Lauren Mitchell
Senior Lecturer of Medicine, Health, and Society
Lauren Mitchell is a researcher and direct care practitioner with a current appointment as a Senior Lecturer in the Vanderbilt University Department of Medicine, Health and Society and through the Columbia University Narrative Medicine Certificate of Professional Achievement Program. She is the founder of The Doula Project, the United States' first formalized full-spectrum doula program, and is the author of the book The Doulas: Radical Care for Pregnant People (Feminist Press 2016). Her first academic book project, Alienating Aesthetics: Performance, Medicine, and the Use of Discomfort contends with the ethics of visual and performance culture, narrative, medical history, and the limitations of our current societal definition of empathy. She has recently published in Configurations, Departures in Critical Qualitative Interventions, and The Journal of Clinical and Translational Science, and has held a faculty position at Texas Christian University. She is also pursuing a Master's in Social Work at the University of Tennessee at this time.
Specializations
Medical Humanities, Performance Studies, Gender Studies, 20th Century Visual Culture, Narrative Medicine, Medical History, Ethics, Affect Studies, Trauma Studies, Reproductive Justice, Oral History; Ongoing interests in Qualitative Research Analysis, Narrative Therapy, and Practical Approaches to Psychoanalysis, Bioethics
Representative Publications
Book Chapter: “Sirenomelia, Sirenophelia and the Display Culture of Agnieszka Smoczynska’s The Lure.” In The Deep: A Companion Edited by Simon Bacon (2023)

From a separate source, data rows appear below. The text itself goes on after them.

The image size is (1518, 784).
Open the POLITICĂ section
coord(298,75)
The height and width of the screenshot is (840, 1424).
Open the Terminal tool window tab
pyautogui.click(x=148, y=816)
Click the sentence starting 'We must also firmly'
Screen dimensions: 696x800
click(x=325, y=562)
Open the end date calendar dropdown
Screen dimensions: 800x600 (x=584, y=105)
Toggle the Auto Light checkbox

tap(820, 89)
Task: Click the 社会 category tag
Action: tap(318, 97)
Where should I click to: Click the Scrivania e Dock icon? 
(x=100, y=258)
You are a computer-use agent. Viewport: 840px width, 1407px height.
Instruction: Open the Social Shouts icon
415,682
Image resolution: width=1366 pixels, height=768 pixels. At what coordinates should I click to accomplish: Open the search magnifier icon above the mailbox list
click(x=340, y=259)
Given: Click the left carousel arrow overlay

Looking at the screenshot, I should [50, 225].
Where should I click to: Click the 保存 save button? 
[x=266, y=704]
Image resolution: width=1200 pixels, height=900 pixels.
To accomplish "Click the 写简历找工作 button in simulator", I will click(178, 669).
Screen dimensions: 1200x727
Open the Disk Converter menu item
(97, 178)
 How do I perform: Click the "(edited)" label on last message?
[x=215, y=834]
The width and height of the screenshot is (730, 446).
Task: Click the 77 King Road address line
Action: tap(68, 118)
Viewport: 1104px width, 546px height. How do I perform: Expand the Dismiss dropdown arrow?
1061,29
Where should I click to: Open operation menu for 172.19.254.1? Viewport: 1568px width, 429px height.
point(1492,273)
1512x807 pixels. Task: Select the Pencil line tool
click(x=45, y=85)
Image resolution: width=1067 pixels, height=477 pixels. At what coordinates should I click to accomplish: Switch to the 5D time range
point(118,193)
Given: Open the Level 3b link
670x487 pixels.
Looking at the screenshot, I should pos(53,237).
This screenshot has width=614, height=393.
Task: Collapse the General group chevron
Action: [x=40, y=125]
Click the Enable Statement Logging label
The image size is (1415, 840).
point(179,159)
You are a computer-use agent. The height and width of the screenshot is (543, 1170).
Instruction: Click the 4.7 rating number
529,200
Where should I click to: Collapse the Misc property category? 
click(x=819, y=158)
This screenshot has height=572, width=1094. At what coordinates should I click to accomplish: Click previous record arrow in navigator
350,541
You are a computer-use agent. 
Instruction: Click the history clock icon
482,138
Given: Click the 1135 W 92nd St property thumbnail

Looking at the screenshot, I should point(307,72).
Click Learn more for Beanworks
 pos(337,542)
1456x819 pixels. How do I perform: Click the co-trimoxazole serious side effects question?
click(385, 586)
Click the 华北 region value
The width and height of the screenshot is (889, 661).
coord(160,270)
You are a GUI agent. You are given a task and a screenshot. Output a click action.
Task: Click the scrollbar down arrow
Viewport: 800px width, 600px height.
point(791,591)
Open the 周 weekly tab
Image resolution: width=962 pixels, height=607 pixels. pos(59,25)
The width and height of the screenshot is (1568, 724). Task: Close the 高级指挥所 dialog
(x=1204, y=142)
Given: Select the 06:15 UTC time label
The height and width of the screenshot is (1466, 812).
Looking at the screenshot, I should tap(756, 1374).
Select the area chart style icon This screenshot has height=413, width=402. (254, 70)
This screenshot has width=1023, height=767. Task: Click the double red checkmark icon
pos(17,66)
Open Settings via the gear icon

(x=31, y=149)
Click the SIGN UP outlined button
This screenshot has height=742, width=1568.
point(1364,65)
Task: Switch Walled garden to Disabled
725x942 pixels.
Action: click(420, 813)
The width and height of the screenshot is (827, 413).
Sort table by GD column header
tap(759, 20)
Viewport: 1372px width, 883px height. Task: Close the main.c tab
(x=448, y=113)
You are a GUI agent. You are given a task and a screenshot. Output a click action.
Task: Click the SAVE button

Article: “Erotic Surgery: J.G. Ballard’s Crash and Octavia Butler’s ‘Bloodchild’ and the Visual Legacy of the Medical Museum,” Configurations Special Issue: Science Fiction and the Museum (2022)
Article: “Finding the Story in Research,” Journal of Clinical and Translational Science (2022). Co-authored with Evonne Kaplan-Liss, Val Lantz-Gefroh, and Chase Crossno.
Article: “Soft Animal Heart: Building and Losing Family Across Species,” Departures in Critical Qualitative Research Special Issue: Who is a Good Death For? (2021).
Contributing Writer: Synapsis: A Health Humanities Journal (2018-2020)
Ongoing short articles for online Medical Humanities journal through Columbia University. Articles include, “Reading Neurotica: Or, the Caregiver and Her Heartache”; “A for Abortion: The Weaponized Vocabulary of a Medical Procedure”; “Medicine, Myth, Fairytale: Joanna Pearson’s Every Human Love’”; “Ted Chiang’s “Exhalation”: Uncanny Neuroscience and Radical Self-Exam”
Book Chapter: “Connections in Obstetrics and Gynecology: Using Reflective Writing to Engage in Healthcare for Women” in From Reading to
Healing: Teaching Medical Professionalism Through Literature. (Kent, OH: Kent State University Press, 2019). Co-authored with Abigail Winkel and Stephanie Blank.
Book Chapter: “The Trauma of Second Birth: Double Consciousness, Rupture, and The Ethics of Reading in Toni Morrison's Beloved” in Toni Morrison and Motherhood (Ontario, Canada: Demeter Press, 2017).
Book Chapter: “Story-Centered Care: Full-Spectrum Doula Work and Narrative Medicine” in Intimate Care: Doulas and the Birthing Body. (Ontario, Canada: Demeter Press, 2015). Co-authored with Annie Robinson.